• _WHAT TO DO_
Reproduce the material below, substituting "Flip" for every instance of "Toggle" and leaving all other text unchanged.

* start SUPPLIED INFORMATION *

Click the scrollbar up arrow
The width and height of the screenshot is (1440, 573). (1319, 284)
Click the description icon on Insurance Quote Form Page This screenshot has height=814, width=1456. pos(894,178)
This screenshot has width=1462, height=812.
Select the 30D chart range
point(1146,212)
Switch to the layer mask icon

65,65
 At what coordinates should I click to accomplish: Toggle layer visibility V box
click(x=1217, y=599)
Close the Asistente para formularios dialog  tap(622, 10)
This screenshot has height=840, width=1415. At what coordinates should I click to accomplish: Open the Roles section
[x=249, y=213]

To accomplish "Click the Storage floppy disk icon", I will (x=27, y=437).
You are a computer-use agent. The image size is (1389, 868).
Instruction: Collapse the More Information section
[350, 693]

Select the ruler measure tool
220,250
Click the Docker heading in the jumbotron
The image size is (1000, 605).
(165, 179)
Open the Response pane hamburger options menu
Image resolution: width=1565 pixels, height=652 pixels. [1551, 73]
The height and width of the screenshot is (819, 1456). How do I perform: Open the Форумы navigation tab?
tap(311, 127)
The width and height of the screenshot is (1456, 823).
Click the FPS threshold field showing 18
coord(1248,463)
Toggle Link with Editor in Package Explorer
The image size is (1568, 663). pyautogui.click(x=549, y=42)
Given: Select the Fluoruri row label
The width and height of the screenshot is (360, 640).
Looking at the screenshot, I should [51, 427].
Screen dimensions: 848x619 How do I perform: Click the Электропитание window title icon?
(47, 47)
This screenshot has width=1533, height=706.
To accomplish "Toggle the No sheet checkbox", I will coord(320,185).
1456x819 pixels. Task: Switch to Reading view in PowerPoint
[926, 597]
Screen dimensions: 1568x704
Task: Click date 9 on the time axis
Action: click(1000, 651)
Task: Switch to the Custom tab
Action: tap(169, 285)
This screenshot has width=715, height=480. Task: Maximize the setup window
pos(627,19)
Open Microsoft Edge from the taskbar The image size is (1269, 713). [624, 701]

* end SUPPLIED INFORMATION *

• _FINISHED ANSWER_
Click the scrollbar up arrow
The width and height of the screenshot is (1440, 573). (1319, 284)
Click the description icon on Insurance Quote Form Page This screenshot has height=814, width=1456. pos(894,178)
This screenshot has width=1462, height=812.
Select the 30D chart range
point(1146,212)
Switch to the layer mask icon

65,65
 At what coordinates should I click to accomplish: Flip layer visibility V box
click(x=1217, y=599)
Close the Asistente para formularios dialog  tap(622, 10)
This screenshot has height=840, width=1415. At what coordinates should I click to accomplish: Open the Roles section
[x=249, y=213]

To accomplish "Click the Storage floppy disk icon", I will (x=27, y=437).
You are a computer-use agent. The image size is (1389, 868).
Instruction: Collapse the More Information section
[350, 693]

Select the ruler measure tool
220,250
Click the Docker heading in the jumbotron
The image size is (1000, 605).
(165, 179)
Open the Response pane hamburger options menu
Image resolution: width=1565 pixels, height=652 pixels. [1551, 73]
The height and width of the screenshot is (819, 1456). How do I perform: Open the Форумы navigation tab?
tap(311, 127)
The width and height of the screenshot is (1456, 823).
Click the FPS threshold field showing 18
coord(1248,463)
Flip Link with Editor in Package Explorer
The image size is (1568, 663). pyautogui.click(x=549, y=42)
Given: Select the Fluoruri row label
The width and height of the screenshot is (360, 640).
Looking at the screenshot, I should [51, 427].
Screen dimensions: 848x619 How do I perform: Click the Электропитание window title icon?
(47, 47)
This screenshot has width=1533, height=706.
To accomplish "Flip the No sheet checkbox", I will coord(320,185).
1456x819 pixels. Task: Switch to Reading view in PowerPoint
[926, 597]
Screen dimensions: 1568x704
Task: Click date 9 on the time axis
Action: click(1000, 651)
Task: Switch to the Custom tab
Action: tap(169, 285)
This screenshot has width=715, height=480. Task: Maximize the setup window
pos(627,19)
Open Microsoft Edge from the taskbar The image size is (1269, 713). [624, 701]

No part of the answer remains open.